Adesão de empresas cresce e fortalece competitividade
O aumento da credibilidade do protocolo também se reflete na adesão das empresas. No terceiro ciclo, foram entregues 36 relatórios de auditoria, abrangendo 47% das 77 empresas signatárias ativas no período analisado.
O número representa o triplo das empresas auditadas no primeiro ciclo (12) e quase o dobro da segunda rodada (19 relatórios). Atualmente, o PVG reúne 95 empresas signatárias ativas, consolidando-se como referência para o setor.
O engajamento crescente indica que a certificação no protocolo deixou de ser apenas uma exigência de conformidade para se tornar um diferencial competitivo no mercado, especialmente em cadeias que demandam rastreabilidade e sustentabilidade.
Metodologia garante transparência ao mercado
A robustez da metodologia adotada também fortalece a confiabilidade dos resultados. Neste ciclo, a auditoria avaliou uma amostra equivalente a 35% do volume comercializado, totalizando 3.444.405,92 toneladas.
Desse total, 3.285.547,18 toneladas foram consideradas regulares, atendendo aos critérios ambientais e sociais estabelecidos pelo protocolo.
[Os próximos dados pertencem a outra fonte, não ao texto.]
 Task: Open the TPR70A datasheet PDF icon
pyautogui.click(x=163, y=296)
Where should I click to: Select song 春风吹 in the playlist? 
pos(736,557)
A transparência do processo contribui para ampliar a segurança dos compradores e reforça a credibilidade da soja produzida no Pará nos mercados nacional e internacional.
Evento reúne setor para debater avanços e desafios
A apresentação dos resultados ocorreu em Belém (PA), durante evento que reuniu representantes do setor produtivo, organizações da sociedade civil e instituições públicas.
A programação incluiu exposição técnica dos dados das auditorias e debates sobre os desafios e perspectivas para o monitoramento da cadeia da soja. Participaram entidades como Amigos da Terra – Amazônia Brasileira, ABIOVE, ANEC, Unigrãos e Instituto Centro de Vida.
Responsável pela análise técnica e condução das auditorias, o Imaflora também organizou o encontro em parceria com o MPF, reforçando seu papel na promoção da transparência e no aprimoramento contínuo das práticas socioambientais no agronegócio.
Perspectivas para a cadeia da soja
Os resultados do terceiro ciclo indicam que o Protocolo Verde dos Grãos se consolida como um instrumento estratégico para o desenvolvimento sustentável da produção de soja na Amazônia.
Com alta adesão, níveis elevados de conformidade e expansão contínua da rastreabilidade, a iniciativa fortalece a imagem do agronegócio brasileiro e amplia sua competitividade em mercados que exigem cada vez mais responsabilidade socioambiental.